Maple Texas Sheet Cake

adapted from: Singing with Birds 

3/4 c. butter

1 c. water

1 1/2 c. sugar

2 c. all-purpose flour

1 tsp. salt

1 tsp. baking soda

2 eggs

1/2 c. sour cream

1 1/2 tsp. maple extract


1 c. butter

6 Tbl. evaporated milk

4 1/2 c. powdered sugar

1/2 - 1 tsp. maple extract, to taste

1/8 tsp. salt

1 c. chopped pecans or walnuts

Preheat oven to 375 degrees.  Melt butter and water in a large saucepan over medium-low heat until butter is melted.  Remove from heat and stir in the sugar, flour, salt and baking soda.  Stir with a wire whisk until smooth.

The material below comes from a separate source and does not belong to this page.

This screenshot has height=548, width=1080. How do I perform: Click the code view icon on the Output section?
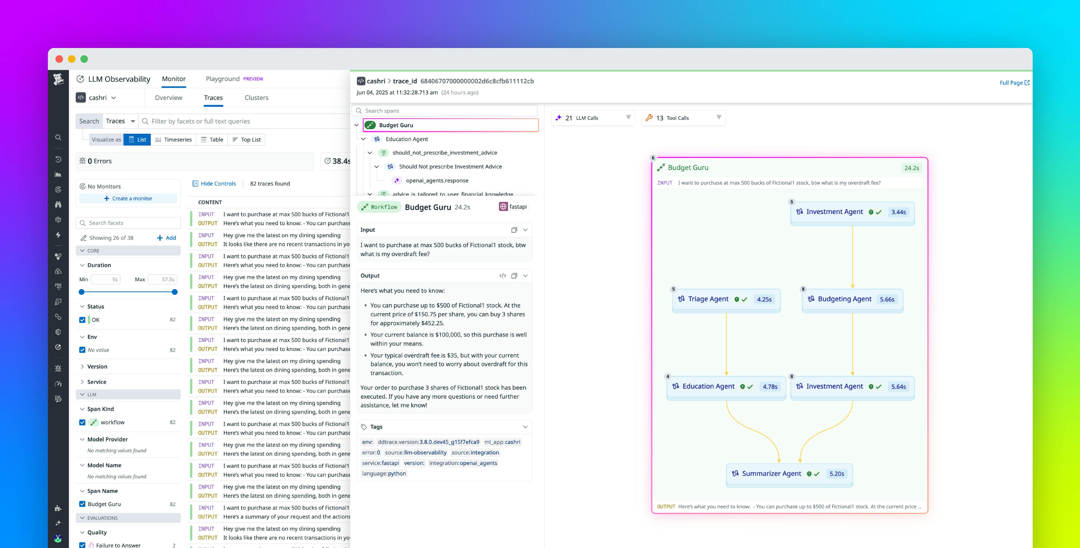(502, 276)
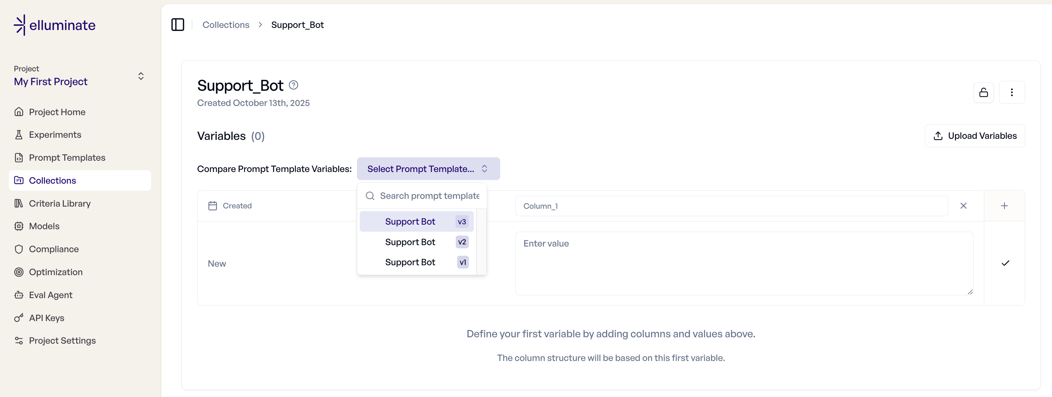This screenshot has width=1052, height=397.
Task: Navigate to Eval Agent page
Action: click(51, 295)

Add eggs, sour cream and maple extract and stir until blended.  Pour the batter into a well greased 11''x17'' sheet pan.  Bake for 18-20 minutes or until the cake springs back when lightly touched or a toothpick inserted in center comes out clean.  Remove cake from oven and allow to cool slightly while you make the icing.  Put the butter and milk into a medium saucepan.  Heat until butter is melted and bring to a simmer.  Remove from heat and stir in the powdered sugar, maple extract and salt.  Whisk until completely smooth.  Spread over cake and top with chopped nuts.

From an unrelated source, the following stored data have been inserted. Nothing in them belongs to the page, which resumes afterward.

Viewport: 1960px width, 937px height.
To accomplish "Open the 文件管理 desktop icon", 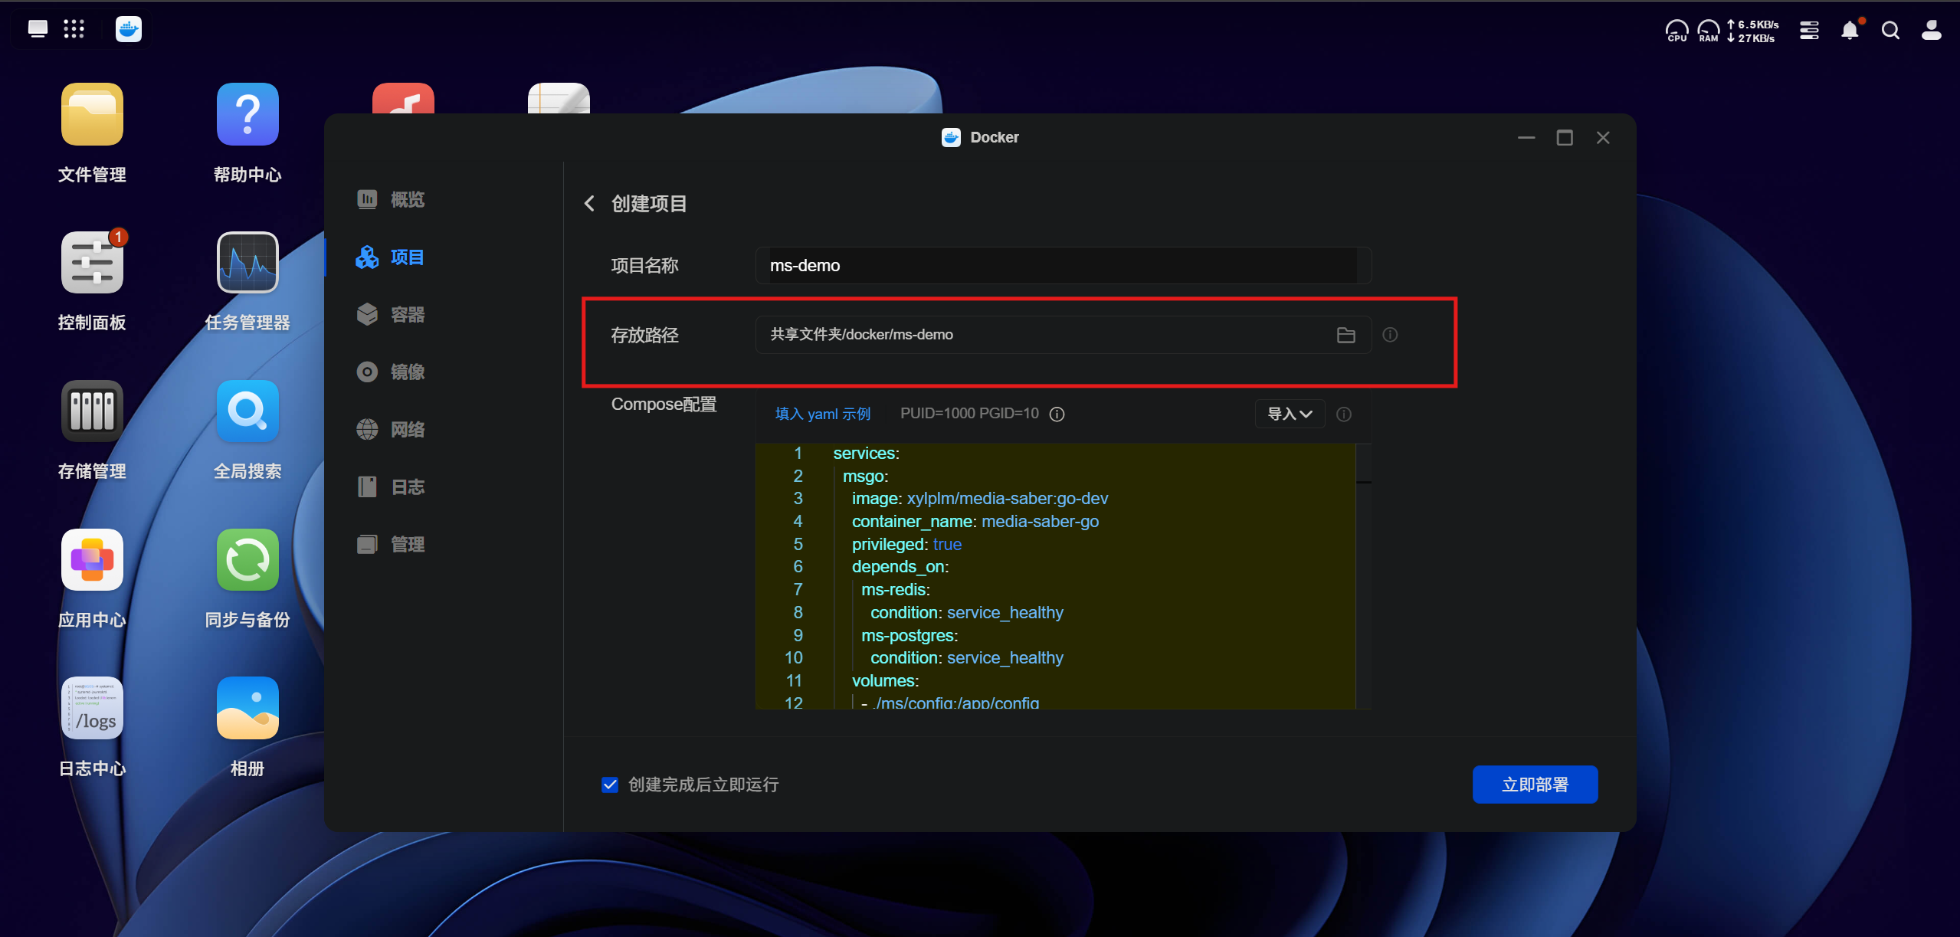I will pyautogui.click(x=92, y=115).
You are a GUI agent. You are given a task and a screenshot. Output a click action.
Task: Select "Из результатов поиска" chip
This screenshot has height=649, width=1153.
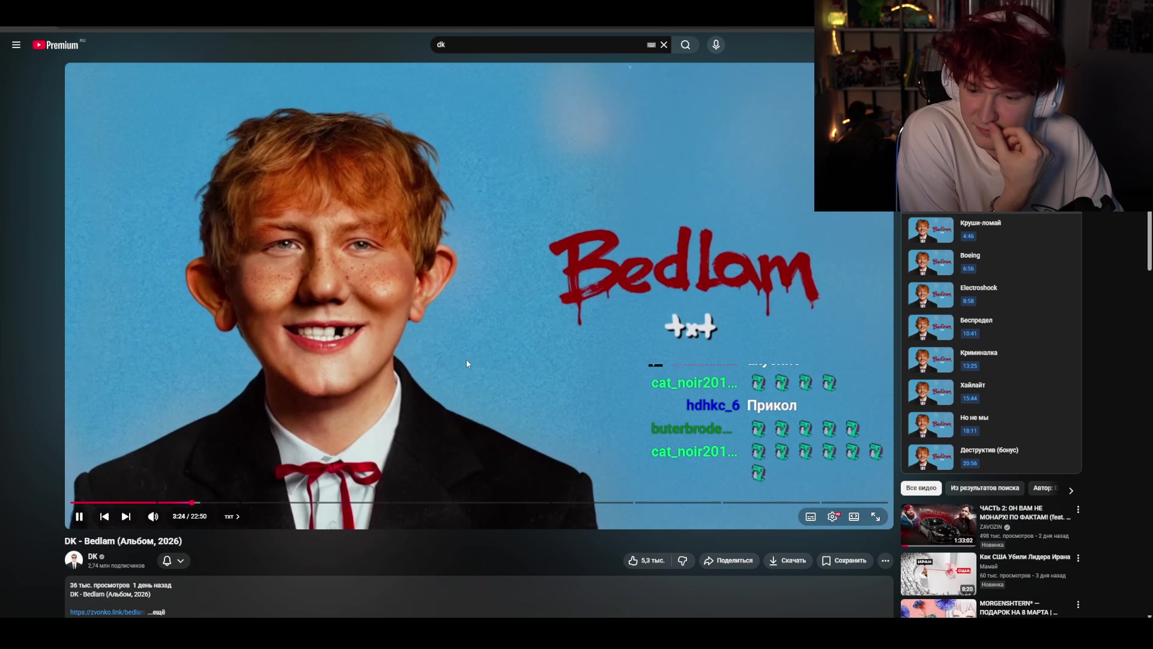coord(984,488)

Jenn's Notes:  I used a lot less maple extract than the recipe called for, because I didn't want it to be overpowering and instead just wanted a light maple flavor.  I added 1/2 tsp. maple and 1 tsp. vanilla to the cake and I added 1/2 tsp. maple and 1/2 tsp. vanilla to the icing.  I let my cake cool completely before I added the icing.